What is AnubisSpy? New Android malware steals, spies and self-destructs to hide its tracks

A new Android malware dubbed AnubisSpy has been discovered by security experts, targeting Arabic-speaking users in the Middle East. The malware has extensive data-stealing capabilities and can also spy on victims' activities. AnubisSpy has been linked to a long-term cyberespionage campaign called Sphinx that also targeted users in the Middle East.
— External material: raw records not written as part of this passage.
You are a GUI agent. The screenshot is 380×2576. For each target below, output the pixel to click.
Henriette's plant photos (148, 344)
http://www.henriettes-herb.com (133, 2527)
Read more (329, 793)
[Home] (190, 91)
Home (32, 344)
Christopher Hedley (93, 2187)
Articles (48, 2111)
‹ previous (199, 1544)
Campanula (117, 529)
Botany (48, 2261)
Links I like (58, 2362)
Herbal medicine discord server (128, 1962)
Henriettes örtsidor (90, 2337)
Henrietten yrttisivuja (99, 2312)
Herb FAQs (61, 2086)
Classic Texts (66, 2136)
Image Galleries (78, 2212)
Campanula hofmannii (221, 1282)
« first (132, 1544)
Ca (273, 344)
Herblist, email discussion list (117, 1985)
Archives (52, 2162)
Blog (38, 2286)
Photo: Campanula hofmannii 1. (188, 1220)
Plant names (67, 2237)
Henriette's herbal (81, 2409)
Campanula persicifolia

The Sphinx campaign is believed to be the work of APT-C-15 hacker group. Between 2014 and 2015, APT-C-15 hackers targeted political and military organisations in Egypt, Israel and other Middle Eastern countries, stealing sensitive information. Security experts believe that the same cyberespionage threat group is also behind AnubisSpy.

According to security experts at Trend Micro, who discovered AnubisSpy, the malware posed as legitimate app on Google Play as well as other third-party app stores. Researchers spotted seven apps that were actually AnubisSpy, along with two other experimental malware-laced apps, which researchers suspected were also created by the same hackers. Some of the malicious apps were created as far back as 2015, while the latest variant was created in May this year.

"These apps were all written in Arabic and, in one way or another, related to something in Egypt (i.e., spoofing an Egypt-based TV program and using news/stories in the Middle East) regardless of the labels and objects in the apps," Trend Micro researchers said in a blog. "The apps mainly used Middle East-based news and sociopolitical themes as social engineering hooks and abused social media to further proliferate. Versions of AnubisSpy posed as social news, promotional, healthcare, and entertainment apps."

What can the AnubisSpy malware do?

The AnubisSpy malware can steal photos, videos, contacts, email accounts, SMS, browser histories and calendar events. The malware is also capable of taking screenshots, and record audio data, including calls. The malware can also spy on victims' social media activities, including spying on apps such as WhatsApp, Facebook, Skype and Twitter, among others.

The malware has also been designed to delete files on infected devices and can self-destruct to hide its tracks.

Trend Micro researchers said that they informed Google about AnubisSpy on 12 October and worked with the tech giant to further analyse the malware and take action against malicious apps.

Researchers also suggested that going forward, the mobile platform could become cyberespionage actors' primary frontier. Such a shift may be highly likely given how over the past year, other forms of cybercrime, such as ransomware, also migrated from PC-oriented attacks to targeting mobile users.

"While cyberespionage campaigns on mobile devices may be few and far between compared to ones for desktops or PCs, AnubisSpy proves that they do indeed occur, and may have been more active than initially thought," Trend Micro researchers said.